++++ Data for review ++++
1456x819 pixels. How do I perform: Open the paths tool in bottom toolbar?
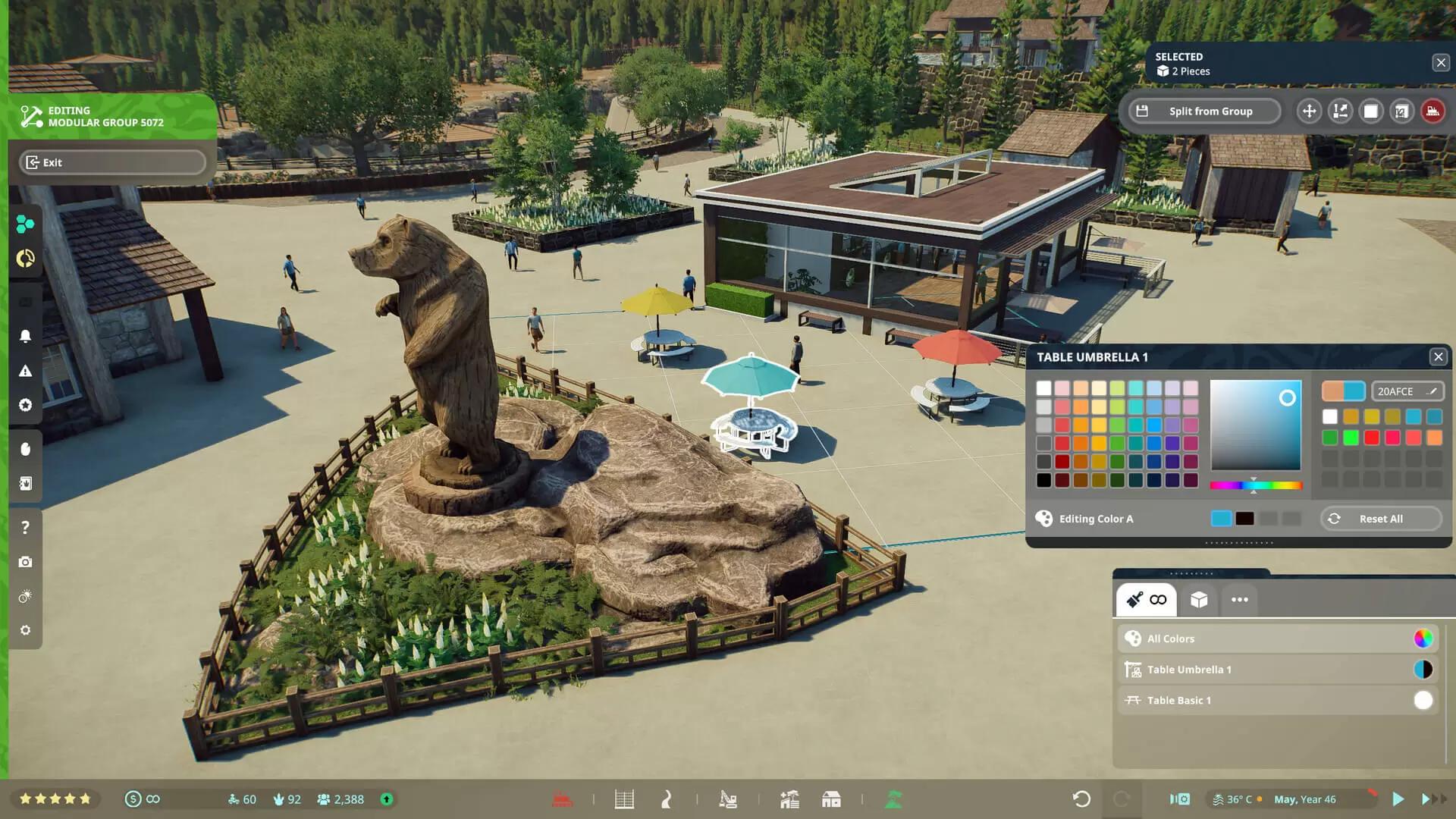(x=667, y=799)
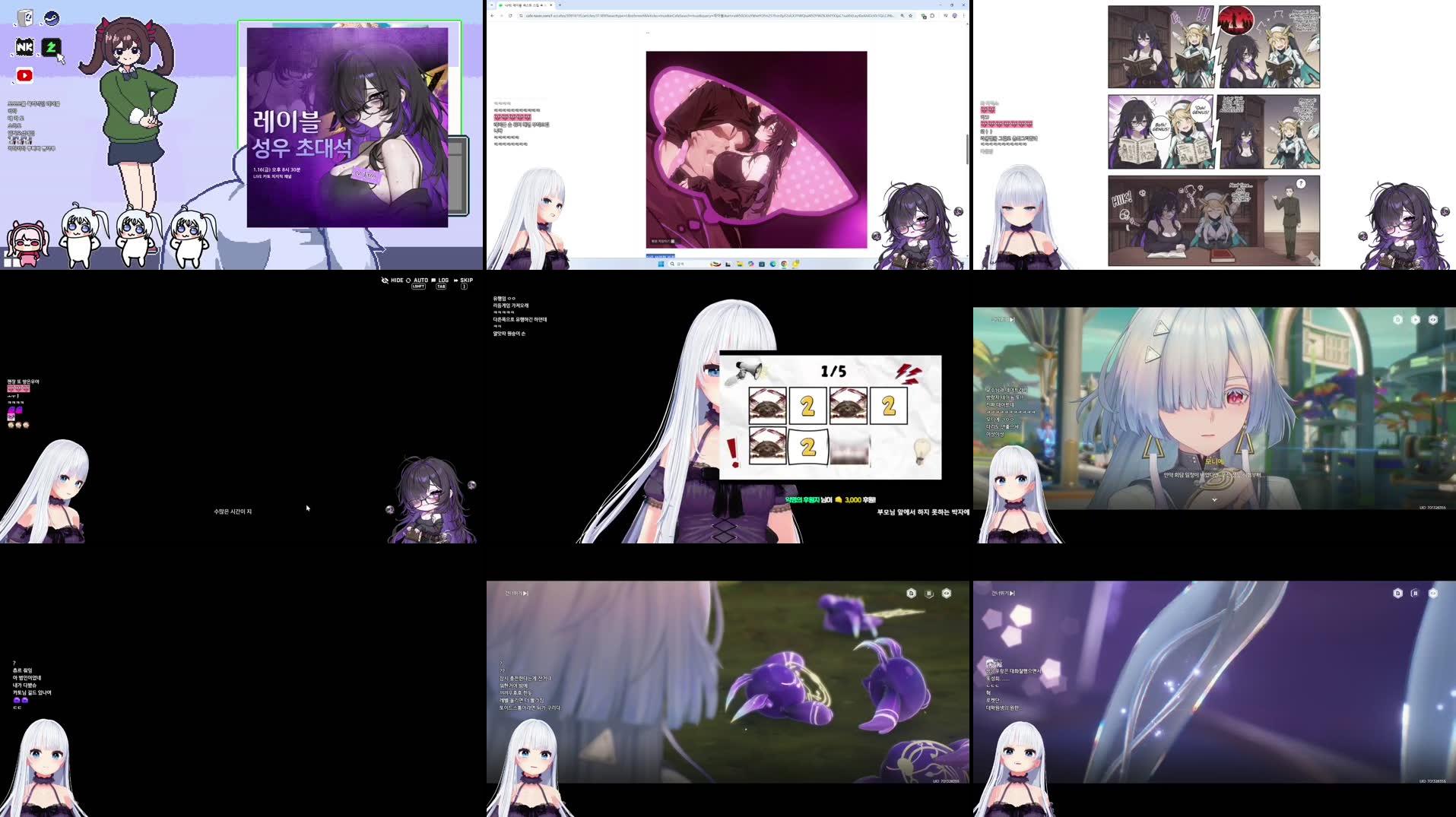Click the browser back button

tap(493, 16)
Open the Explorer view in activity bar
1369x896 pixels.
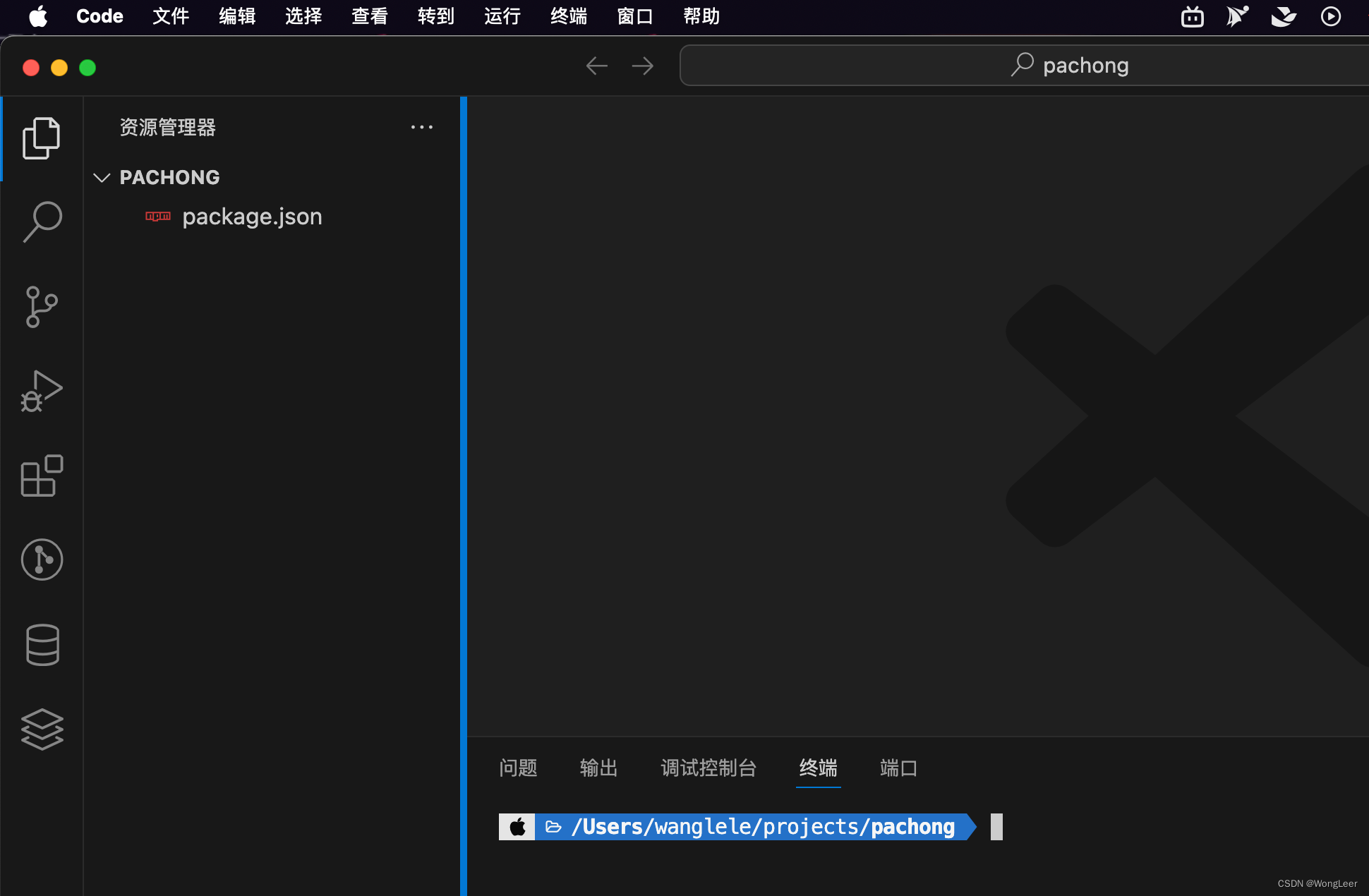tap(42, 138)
++++
> _Task goal_: Write out, word for word, the lines running from the one containing "Open the Explorer view in activity bar" to the end of the data above; the pictures are to be left out.

> _Answer space_:
Open the Explorer view in activity bar
1369x896 pixels.
tap(42, 138)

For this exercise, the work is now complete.